NV40: Surprise, disappointment, or just what you expected?

Chalnoth said:
Bry said:
I have a personal question for you.
If ( And I know it is a big if) ATI releases the X800XT and it smacks NV40 all over the place as far as shaders go. Are you going to leave this forum in embarassmeant
Haha! You take this way too seriously. I've been wrong in the past, and I'll be wrong in the future. I stay here because it's my hobby. I enjoy learning about new hardware, and I (usually) enjoy arguments that I'm invoved in.

Or continue to say NV40 has so much more to offer than R420,
I don't think I've been saying that yet. I've been stating my expectations on performance (I still think the NV40 will outperform the equivalent R420, that is, 16 pipe vs. 16 pipe, etc., but it looks like the margin will be close), and, I hope, a realistic expectation on what to expect from PS 3.0 support on the NV40.

lol hey good answer..I fully expected to get slammed on far saying that..lol I was just curious is all..And yes it does make for entertaining reading when these arguments happen ;)
 
I doubt they'll be able to increase shader efficiency by more than ~20%.

Are you assuming a single (ala R30) or dual pixel shader ALU (ala NV40) per pipe in the R420? Because if ATi goes for dual shader ALUs per pipe and have higher clock speeds then I'd say the performance advantage would definitely shift toward ATi. Nvidia would still retain bragging rights on the NV40's SM3.0 support though.

Ati's been able to get some pretty decent performance increases from the R300's compiler overtime and I expect NV40 to be able to do the same, and as architectures get more complex this sort of thing is only going to get more apparent.
 
Heathen said:
Are you assuming a single (ala R30) or dual pixel shader ALU (ala NV40) per pipe in the R420? Because if ATi goes for dual shader ALUs per pipe and have higher clock speeds then I'd say the performance advantage would definitely shift toward ATi. Nvidia would still retain bragging rights on the NV40's SM3.0 support though.
1. Since they have fewer transistors than the NV40, even if they only use FP24, I don't think it's possible to have two full (without limits) shading units per pipeline in the R420.
2. I do expect two ALU's per pipe, but with limitations. According to what we've heard about the R3xx's pipelines, they already have two ALU's per pipe, with limitations. What I expect is greater efficiency in making use of both shader units.

Regardless, if the PS 2.0b profile is for the R420, which I find likely, then it is apparent that the R420 is not a big step up from the R3xx (in terms of pipeline configuration: it will be a big step in performance, due to the added pipelines). This would coincide with rumors from a while back that the original R400 was scrapped, and the R380 became what we now know as the R420. Given the small increase in features, I don't expect significant differences in processing power per pipeline than the R3xx. I do expect greater efficiency in making use of available processing.
 
1. Since they have fewer transistors than the NV40, even if they only use FP24, I don't think it's possible to have two full (without limits) shading units per pipeline in the R420.
2. I do expect two ALU's per pipe, but with limitations. According to what we've heard about the R3xx's pipelines, they already have two ALU's per pipe, with limitations. What I expect is greater efficiency in making use of both shader units.

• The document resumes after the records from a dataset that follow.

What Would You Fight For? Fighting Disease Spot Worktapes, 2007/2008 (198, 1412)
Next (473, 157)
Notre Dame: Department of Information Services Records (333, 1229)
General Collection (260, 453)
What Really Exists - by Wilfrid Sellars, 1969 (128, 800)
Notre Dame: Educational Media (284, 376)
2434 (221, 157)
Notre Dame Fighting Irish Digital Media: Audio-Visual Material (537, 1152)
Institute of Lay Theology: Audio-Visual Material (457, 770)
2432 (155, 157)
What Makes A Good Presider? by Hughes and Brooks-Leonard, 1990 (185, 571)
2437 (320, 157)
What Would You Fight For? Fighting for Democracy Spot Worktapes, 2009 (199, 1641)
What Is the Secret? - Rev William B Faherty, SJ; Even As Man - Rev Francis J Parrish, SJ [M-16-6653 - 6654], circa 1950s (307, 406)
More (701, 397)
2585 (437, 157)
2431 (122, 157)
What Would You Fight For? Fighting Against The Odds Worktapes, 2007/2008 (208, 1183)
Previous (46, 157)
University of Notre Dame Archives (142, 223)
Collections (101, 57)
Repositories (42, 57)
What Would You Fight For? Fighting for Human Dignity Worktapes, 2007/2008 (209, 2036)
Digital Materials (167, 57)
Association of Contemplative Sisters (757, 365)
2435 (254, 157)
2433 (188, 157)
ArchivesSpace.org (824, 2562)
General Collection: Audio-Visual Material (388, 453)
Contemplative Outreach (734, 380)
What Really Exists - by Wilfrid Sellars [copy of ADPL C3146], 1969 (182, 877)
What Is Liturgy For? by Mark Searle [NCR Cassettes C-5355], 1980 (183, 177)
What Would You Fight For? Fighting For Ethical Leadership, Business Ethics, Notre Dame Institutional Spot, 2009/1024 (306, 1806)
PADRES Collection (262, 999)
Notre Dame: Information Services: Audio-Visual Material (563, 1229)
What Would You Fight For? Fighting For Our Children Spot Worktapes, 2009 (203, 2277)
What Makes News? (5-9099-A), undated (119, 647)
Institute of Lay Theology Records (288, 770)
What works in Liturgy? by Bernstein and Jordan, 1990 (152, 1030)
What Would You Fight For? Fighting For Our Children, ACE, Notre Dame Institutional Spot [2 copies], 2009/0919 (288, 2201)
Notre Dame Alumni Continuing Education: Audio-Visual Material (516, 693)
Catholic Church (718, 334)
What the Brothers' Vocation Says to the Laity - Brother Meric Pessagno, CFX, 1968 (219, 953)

So you've no real idea about the shader config then I take it? ;)

then it is apparent that the R420 is not a big step up from the R3xx (in terms of pipeline configuration:

Last I knew number of instructions it could handle had little or nothing to do with the number of ALUs in the pipe.

This would coincide with rumors from a while back that the original R400 was scrapped, and the R380 became what we now know as the R420.

If you're going to listen to one rumour you need to listen to them all, cherry picking may support your viewpoint but it's not very useful.
 
Chalnoth said:
Heathen said:
Are you assuming a single (ala R30) or dual pixel shader ALU (ala NV40) per pipe in the R420? Because if ATi goes for dual shader ALUs per pipe and have higher clock speeds then I'd say the performance advantage would definitely shift toward ATi. Nvidia would still retain bragging rights on the NV40's SM3.0 support though.
1. Since they have fewer transistors than the NV40, even if they only use FP24, I don't think it's possible to have two full (without limits) shading units per pipeline in the R420.

The NV40 technical information doesn't indicate "two full (without limits) shading units per pipeline" either, just the marketing material (that said the same thing for the NV35, remember?). Why, in your perception of possibility, is this required for the R420 in order for it to compare favorably?

In comparison, the R3xx, as confirmed repeatedly in past discussions and brought up again , already isn't just one effective ALU per pipe per clock.

Your line of reasoning doesn't seem to hold together.

2. I do expect two ALU's per pipe, but with limitations.

This describes both the R3xx and the NV40 with available information.

Regardless, if the PS 2.0b profile is for the R420, which I find likely, then it is apparent that the R420 is not a big step up from the R3xx (in terms of pipeline configuration: it will be a big step in performance, due to the added pipelines). This would coincide with rumors from a while back that the original R400 was scrapped, and the R380 became what we now know as the R420.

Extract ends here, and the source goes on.